Brown University Is On Occupied Territory and Is Part of the Problem, About-To-Be-Tattooed New Graduate Tells Fellow Graduates
By Matt McDonald | May 26, 2019, 20:46 EDT
Brown University’s student protesters have done heroic things despite an administration that often isn’t on board for constructive change, a graduating senior told a commencement crowd Sunday.
Ruth Scott Miller, of Anchorage, Alaska, who describes herself as part Dena’ina Athabaskan (an Alaska indigenous tribe) and part Ashkenazi Jew, began with a traditional greeting in her tribe’s native language, and then quickly offered a version of the land history of Providence, Rhode Island, where the Brown campus is.
“First, we must acknowledge that we are on the occupied territory of the Wampanoag and Narragansett peoples, who have protected and cared for this land for millennia,” Miller said, according to a video of the Brown graduation posted on YouTube. “A land acknowledgment is a crucial step in respecting the enduring relationship of indigenous peoples with their land. But it is not done for reconciliation. It is done for remembrance and uplifting.”
Miller was one of two graduating seniors to address the Brown commencement audience Sunday, May 26. She wore a long feather from the left side of her graduation cap, a bandana around her forehead, and a nose ring in her right nostril.
She described how during her sophomore year she was one of 11 Brown students to travel more than 1,800 miles to protest an oil and natural gas pipeline in North Dakota.

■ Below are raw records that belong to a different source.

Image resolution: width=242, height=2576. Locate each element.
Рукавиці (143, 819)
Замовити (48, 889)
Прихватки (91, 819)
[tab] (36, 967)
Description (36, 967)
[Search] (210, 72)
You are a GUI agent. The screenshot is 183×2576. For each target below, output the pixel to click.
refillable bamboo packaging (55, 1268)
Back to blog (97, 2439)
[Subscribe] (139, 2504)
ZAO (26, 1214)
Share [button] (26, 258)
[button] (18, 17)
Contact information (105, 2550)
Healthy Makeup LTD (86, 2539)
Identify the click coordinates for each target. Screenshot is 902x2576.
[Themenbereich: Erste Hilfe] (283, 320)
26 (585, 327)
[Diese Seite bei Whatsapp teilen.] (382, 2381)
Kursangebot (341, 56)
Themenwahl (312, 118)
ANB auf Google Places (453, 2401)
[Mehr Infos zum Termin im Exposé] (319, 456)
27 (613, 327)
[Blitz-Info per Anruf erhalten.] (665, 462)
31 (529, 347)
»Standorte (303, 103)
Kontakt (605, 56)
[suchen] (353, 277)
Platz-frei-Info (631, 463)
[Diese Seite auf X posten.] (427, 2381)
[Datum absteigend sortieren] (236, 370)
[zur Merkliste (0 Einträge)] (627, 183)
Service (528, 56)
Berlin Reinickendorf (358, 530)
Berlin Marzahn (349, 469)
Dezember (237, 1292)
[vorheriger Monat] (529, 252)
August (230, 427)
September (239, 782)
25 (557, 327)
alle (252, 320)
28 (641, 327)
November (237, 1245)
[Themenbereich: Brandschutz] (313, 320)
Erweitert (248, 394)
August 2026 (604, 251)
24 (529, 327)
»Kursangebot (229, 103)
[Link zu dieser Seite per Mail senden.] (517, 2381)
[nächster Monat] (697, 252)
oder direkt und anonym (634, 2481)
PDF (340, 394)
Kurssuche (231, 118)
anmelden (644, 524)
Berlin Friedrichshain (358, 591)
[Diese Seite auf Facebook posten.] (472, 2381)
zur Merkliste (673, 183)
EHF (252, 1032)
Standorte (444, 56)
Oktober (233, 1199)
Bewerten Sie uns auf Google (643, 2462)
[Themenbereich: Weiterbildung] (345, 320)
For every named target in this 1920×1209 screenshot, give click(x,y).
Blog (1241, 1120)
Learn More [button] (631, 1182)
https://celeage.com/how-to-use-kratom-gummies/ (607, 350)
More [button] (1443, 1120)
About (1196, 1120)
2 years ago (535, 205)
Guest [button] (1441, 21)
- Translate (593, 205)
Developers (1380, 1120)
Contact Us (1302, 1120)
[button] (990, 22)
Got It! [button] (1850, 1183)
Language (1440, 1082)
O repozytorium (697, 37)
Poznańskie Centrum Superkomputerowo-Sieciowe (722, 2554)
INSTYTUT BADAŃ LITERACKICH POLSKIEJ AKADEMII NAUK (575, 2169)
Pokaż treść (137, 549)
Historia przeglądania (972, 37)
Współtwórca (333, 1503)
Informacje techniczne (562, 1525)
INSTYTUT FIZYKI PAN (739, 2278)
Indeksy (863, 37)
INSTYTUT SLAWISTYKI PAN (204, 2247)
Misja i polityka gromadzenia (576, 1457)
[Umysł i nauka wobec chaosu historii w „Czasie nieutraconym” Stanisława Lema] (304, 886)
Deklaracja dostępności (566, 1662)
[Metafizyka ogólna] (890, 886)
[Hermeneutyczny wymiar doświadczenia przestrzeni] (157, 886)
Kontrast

“We stood against the environmental and cultural threat of the Dakota access pipeline. We celebrated a commitment to the earth and to justice, through peaceful gathering, using the weapons of community care and deep love,” Miller said.
The experience was both moving and disheartening.
“I threw everything I had at this fight, and found myself burnt out, running on fumes,” she said.
A professor, she said, “shared the kindest possible words, especially given I was ditching her class.”
“’Ruth,’ she said, ‘Pace yourself. Because in 40 years someone else will be doing something terrible, and you’ve got to fight it as much then as you want to fight it now’,” Miller recalled, adding:
“I was trying to destroy so much that I was letting myself be destroyed.”
She said she has decided instead to use compassion as a weapon: “I believe in the words of queer Chicana poet Gloria Anzalduá: ‘We could be the healing of the wound.’ “
She spoke of the meaning of the graduation ceremony.
“This moment is to honor the students at Brown – we who are the laborers, we who are the dissidents,” she said. “… This is for the students who demanded that Columbus Day, named for a perpetrator of genocide, be changed to Indigenous Peoples Day, named for our nation’s first and everlasting defenders. But we must also honor the administrative staffers, faculty members, and workers who have been allies and accomplices in creating a more equal, accessible, and ethical environment for learning at Brown. These are the people who fight to improve our school more each year, often in spite of the institution itself.”
She lauded what she called the hundreds of activists at Brown, but challenged them to do something in the wider world about the causes they believe in.
“How do we fight for liberation beyond our campus? Self-described black feminist lesbian poet mother warrior Audrey Ward reminds us that the master’s tools will never dismantle the master’s house. Knowledge alone, when used as a weapon, will never be equalizing. Knowledge is liberation when knowledge is exchanged,” Miller said. “… I challenge us all to abandon the tools of domination and oppression. Today let’s leave behind weapons of exploitation, exclusion, and hubris.”
Instead, she called for “radical compassion,” which she said could be “a tool, a weapon, and a peace offering, all at once.”
“Choosing compassion is not choosing passivity. It is using the strength of our love to overcome hate,” she said.
Near the beginning of the speech she said that when she was little she often suffered from fear and anxiety at night, and that her mother would soothe her by telling her she comes from a long line of warrior women.
“And we all have WW tattooed on our butts,” her mother told her, adding that the tattoos were invisible.
Miller returned to that theme toward the end.
“After graduating, I will be getting matching traditional tattoos with my mother, in a … private location,” she said. “They will remind me of who has fought for me, and who I will continue to fight for.”
According to The Providence Journal, she plans to travel in order to continue the fight:
A development studies major, Miller plans to travel to Hawaii and New Zealand to pursue grass roots work toward building global networks of indigenous people.